Assignment: For the listing below, work out how many lines hold the word "agent" and give that number by itself.

══════════

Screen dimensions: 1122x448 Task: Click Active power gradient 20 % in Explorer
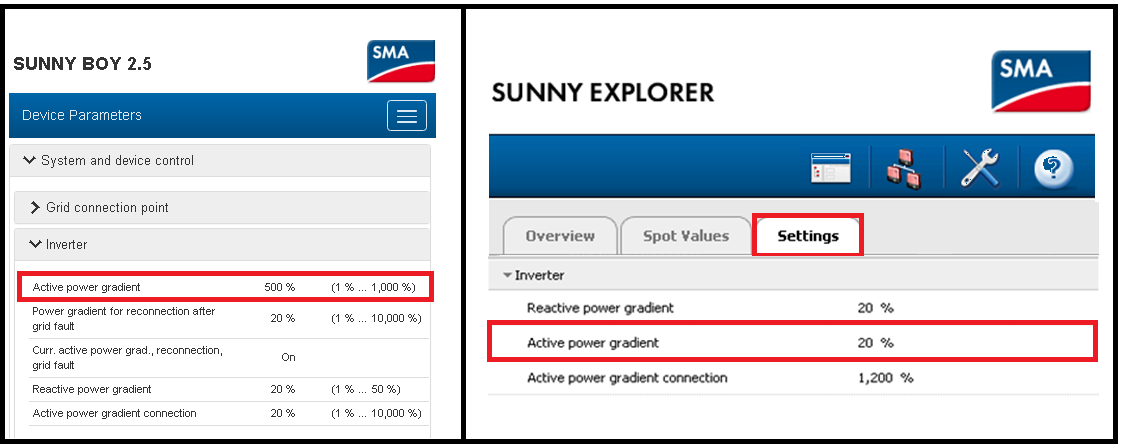(x=791, y=342)
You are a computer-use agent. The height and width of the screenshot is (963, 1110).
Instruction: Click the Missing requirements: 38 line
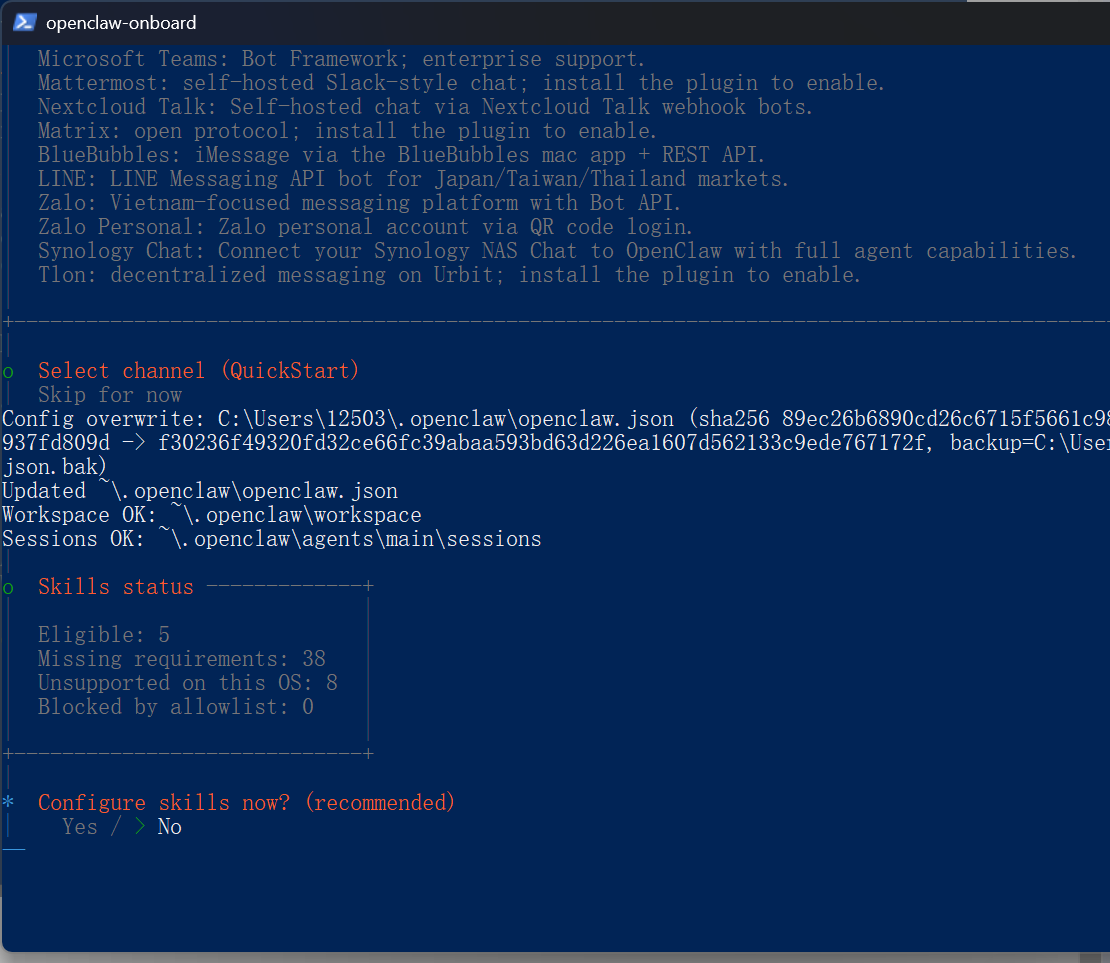181,659
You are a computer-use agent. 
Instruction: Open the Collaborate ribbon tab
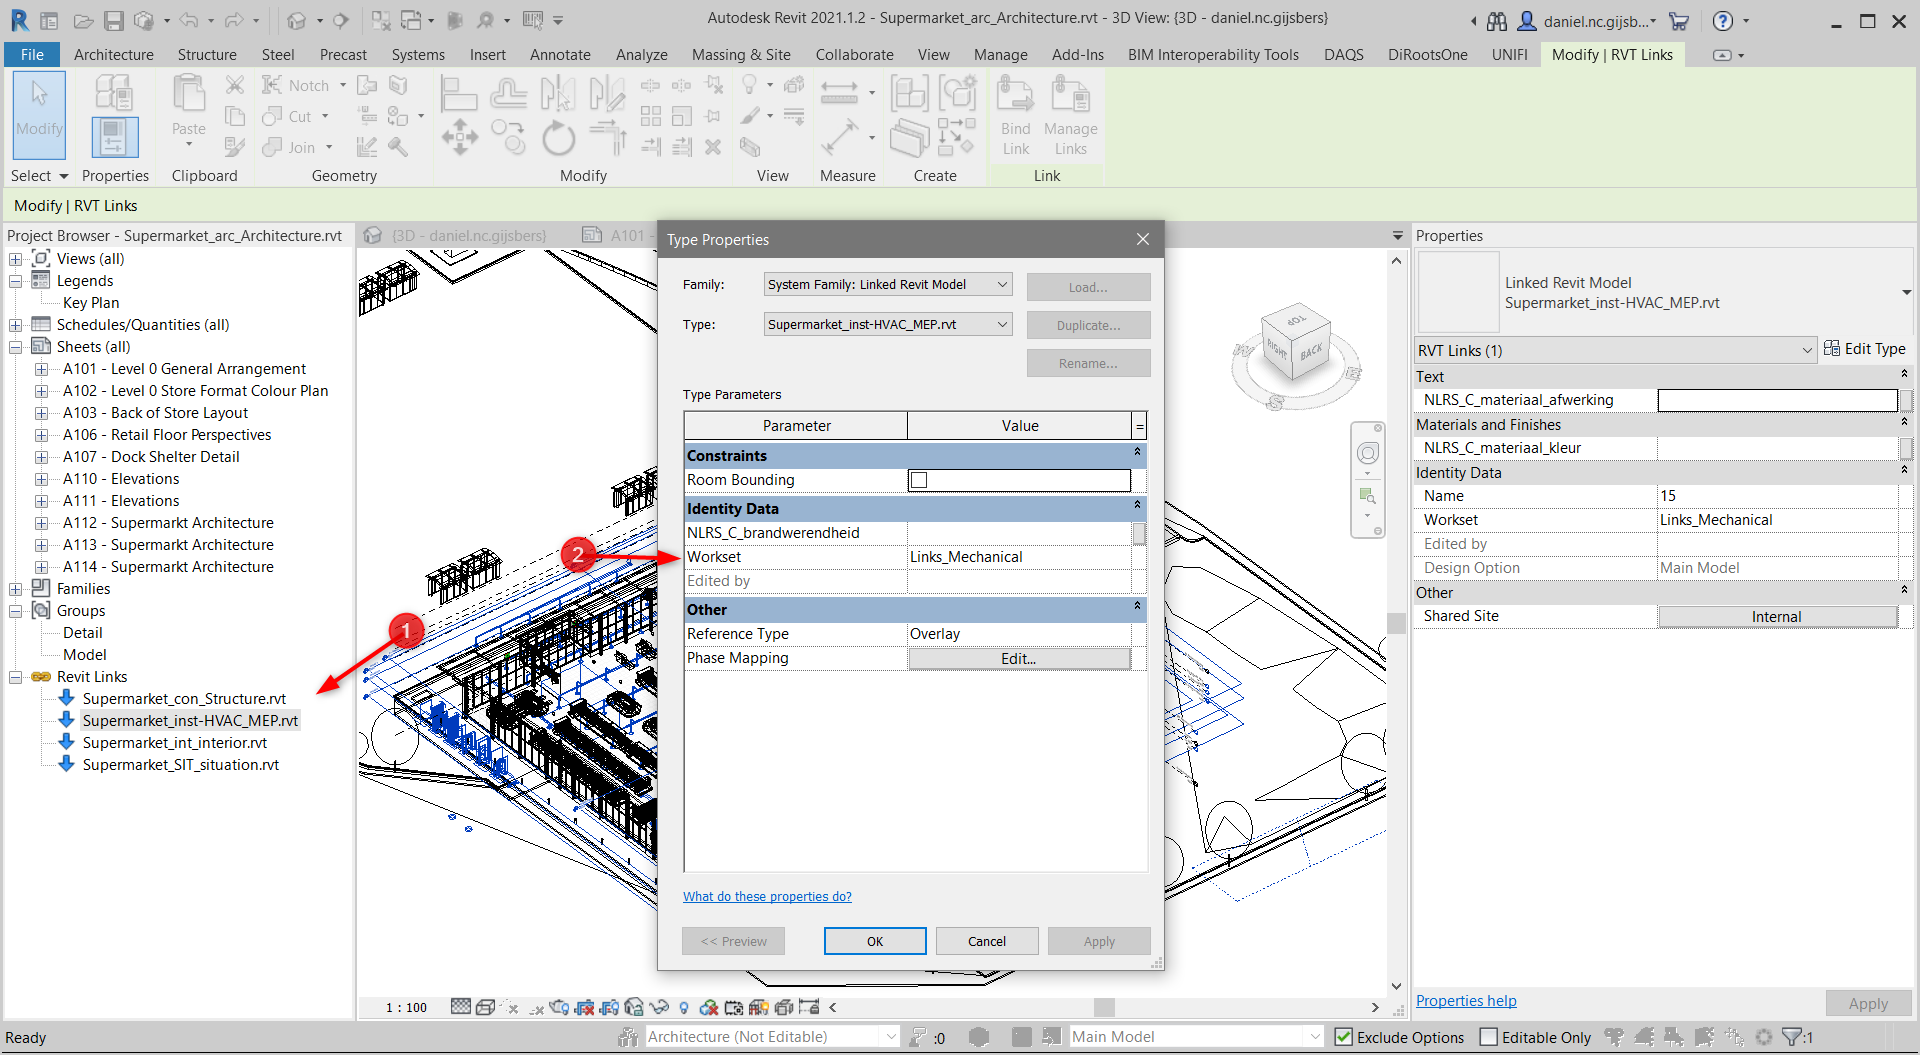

══════════

Solution: 2